First Story: At our December graduation, a faculty member introduced me to a young Hispanic woman. The young woman was dressed in her cap and gown, and she was wearing her memory stole. Each graduation ceremony, the graduating students give their memory stoles to someone who has sacrificed to help them graduate. It is very moving to see mothers wearing their daughter’s memory stoles; or husbands wearing them; or even faculty wearing them. I began to ask her to whom she was going to give her memory stole, but first I asked her what her plans were for the future. I watched her face go pale, and I saw the tears come to her eyes as she answered, “I have no plans for the future.” Before I could reach out to her, she turned and disappeared into the crowd of students. “She is one of our Dream Act students,” the faculty member told me. Someone had sacrificed so she could get her degree, and she has sacrificed also. She has the degree—a master’s in communication—but she has, in her mind, no future.

Second Story: I was at the Harlingen airport when a young woman came up and hugged me. Getting hugs is common in the Valley—abrazos we call them. The hug I received that day was from a student who was just returning from another university which had accepted her into its master’s program in accounting. The hug was strong, and it had a purpose. This young woman was just about to graduate from Pan Am with honors, and she had read an op-ed I had written in support of the Dream Act. She too was one of our Dream Act students. We both cried as she told me she feared the Dream Act wouldn’t pass before she got her master’s degree and she was scared about her future.

Third Story: I was presenting at a conference on immigration here in the Valley. The first session went fine. The audience was mostly community organizers, and they were delighted to hear about the grants and scholarships for Dream Act students at Pan Am. The second session didn’t go as well. It was in Spanish, and the audience was mainly parents and children without documents.
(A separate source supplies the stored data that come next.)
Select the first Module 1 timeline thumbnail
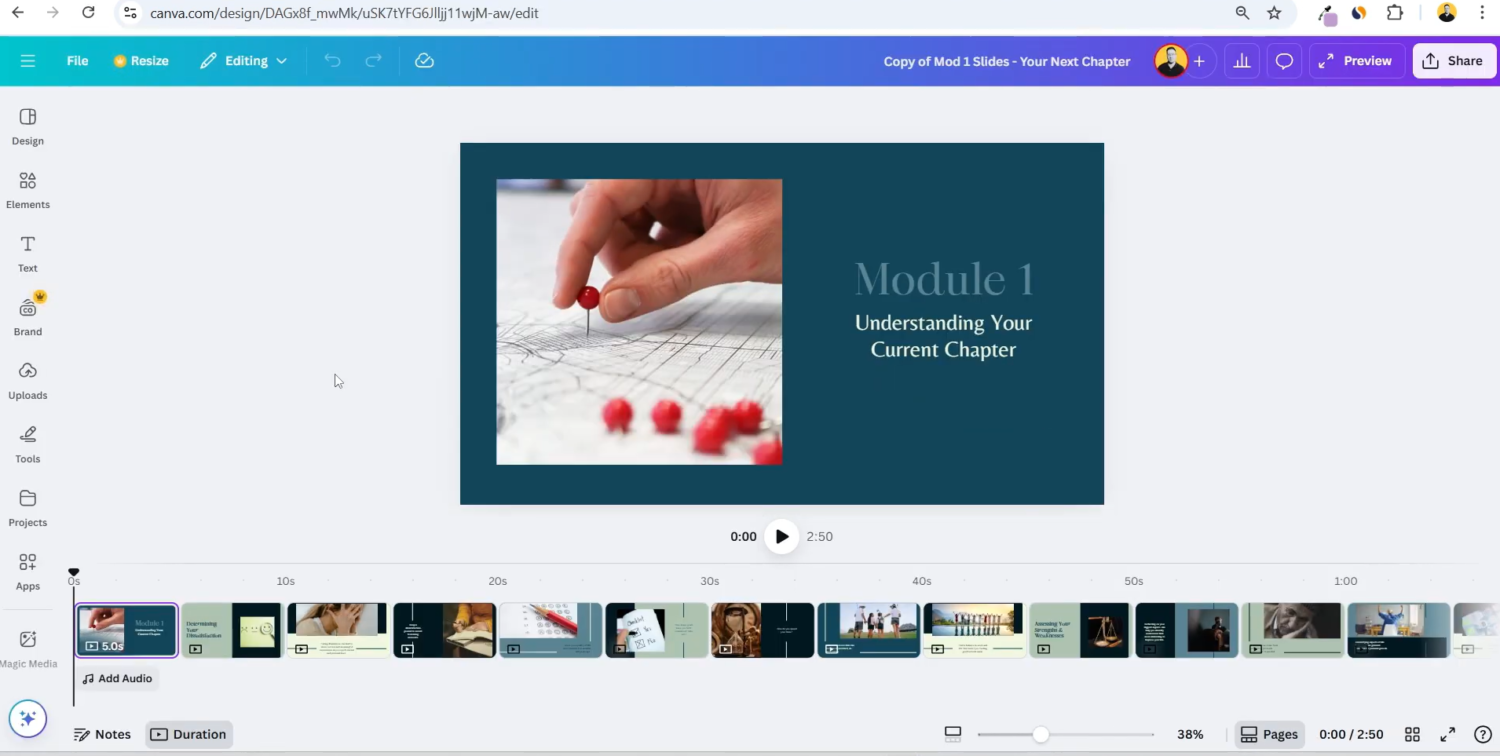1500x756 pixels. tap(126, 630)
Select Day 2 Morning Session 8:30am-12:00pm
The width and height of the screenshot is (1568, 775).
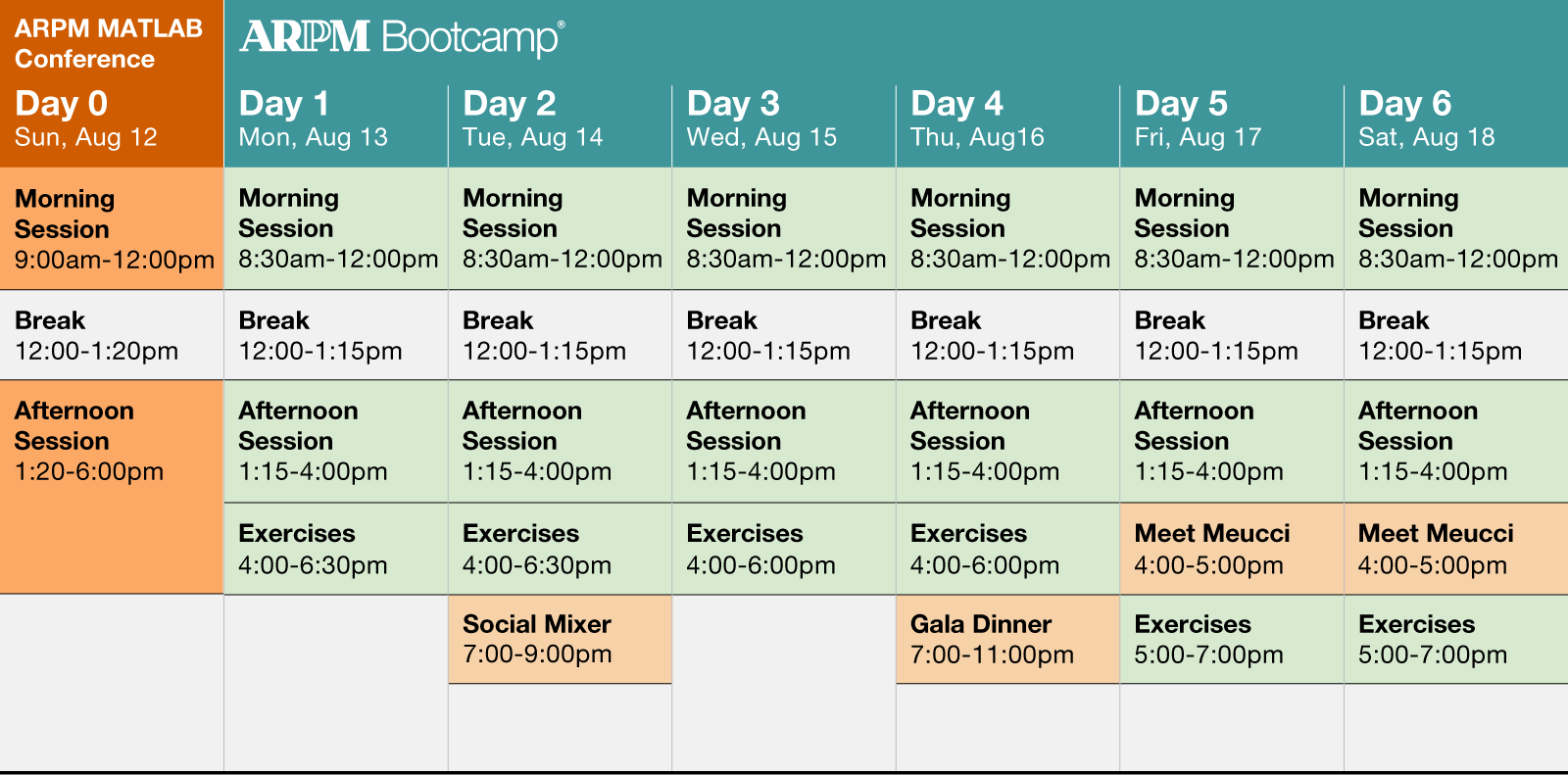click(x=560, y=228)
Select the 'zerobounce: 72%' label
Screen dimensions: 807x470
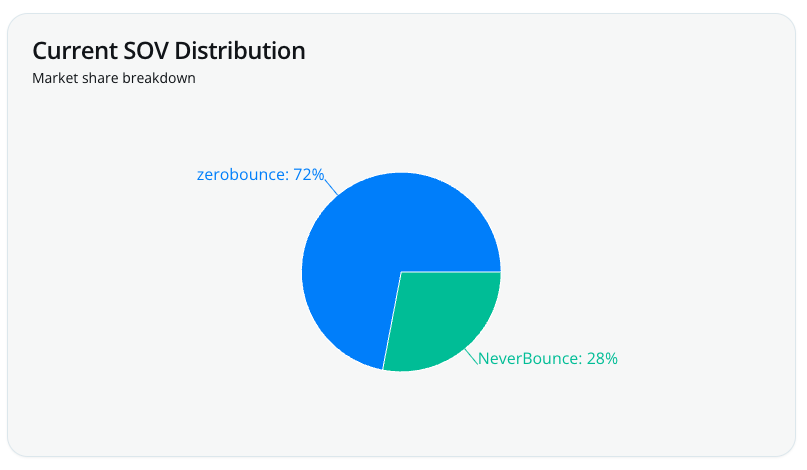click(260, 175)
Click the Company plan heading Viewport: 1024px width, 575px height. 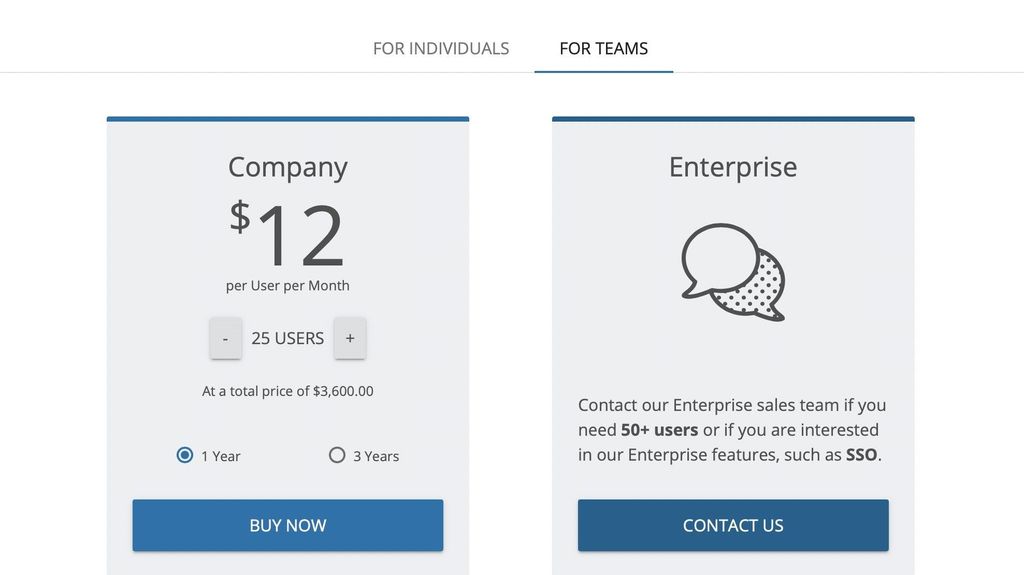tap(288, 166)
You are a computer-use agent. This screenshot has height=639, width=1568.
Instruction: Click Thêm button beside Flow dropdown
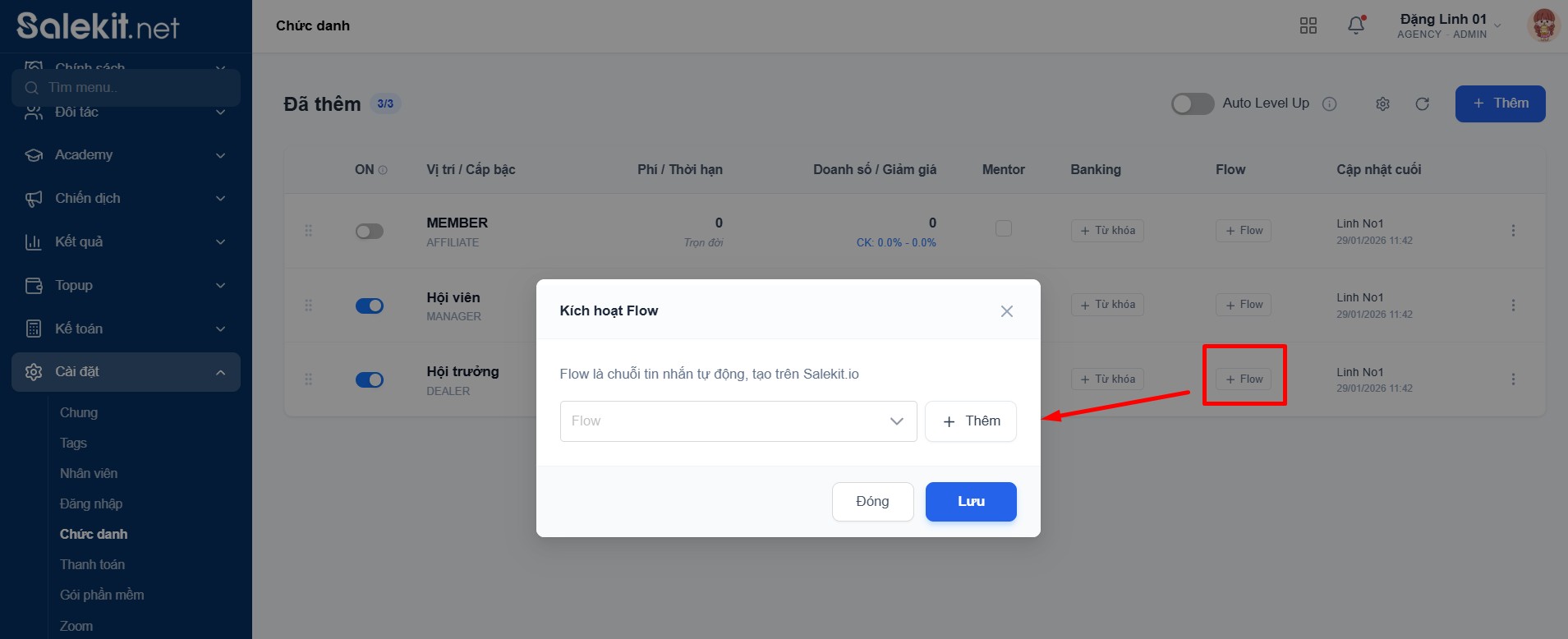coord(970,421)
The mothers talked about the fears they have of being arrested, about how they never jaywalk because the police might stop them; about how they don’t go out in the day but do their shopping only at night. When I talked about the grants and scholarships available for their children, they didn’t believe me. When I told them they could ask the counselors at their children’s high schools, they said they didn’t dare go to the high schools because something might happen to their children if the counselors knew their children were without papers. They didn’t believe me until one very small woman came to the front of the room and said, “El dice la verdad. Mi hija va a Pan Americana, y ella tiene una veca que paga todo.” I told the parents to come to Pan Am and we would help them with the paperwork for scholarships, but they said it was too dangerous. So I gave them my card and told them to call and we would help them over the phone fill out the forms. We cried there too. Three have called so far.

At the University of Texas-Pan American, we have 599 Dream Act students. Last year we had 602. They make up only slightly more than 3 percent of our 19,034 students. But that 3 percent is very important to me, to the faculty, and most of all to the other students. And that 3 percent is smart—they work hard and they graduate sooner than the average for the overall student body.

Until we pass the Dream Act, until we give these students citizenship, we are ruining not only these students’ lives; we are also destroying our own nation’s future. I have had people yell at me and write to me that we should just send the students back to Mexico—a country most of them don’t even know. With the violence there, if we were to deport them, we would be condemning them to a life of poverty and possibly to death. Many of them don’t even speak Spanish.

I could make the moral argument about doing the right thing; or I could make the economic argument about how much they will add to our economy (over $1.377 billion during their lifetime for just the 599 current students at Pan Am). But instead, one more story.

Story Four: Recently, we had a conference on campus to teach Dream Act students how to tell their stories, stories some had been hiding for years. We heard about not wanting to go to Mexico. We heard about dropping out because they couldn’t work to pay for their classes. We heard about how worried they were they would not be able to help their parents as their parents got older. But we also heard about dreams. There is a reason why it is called the Dream Act—and that reason is not that the actual bill is called, the Development, Relief and Education for Alien Minors Act (hence, DREAM Act). America needs to remember that it is a nation of immigrants. America needs to live up to its ideals of liberty and justice for all. Most importantly, we need to dream for and with these brave students (and soldiers). They love our country; it is time for us to love them and to allow them to be American citizens.


Dr. Robert Nelsen is the President of the University of Texas-Pan American.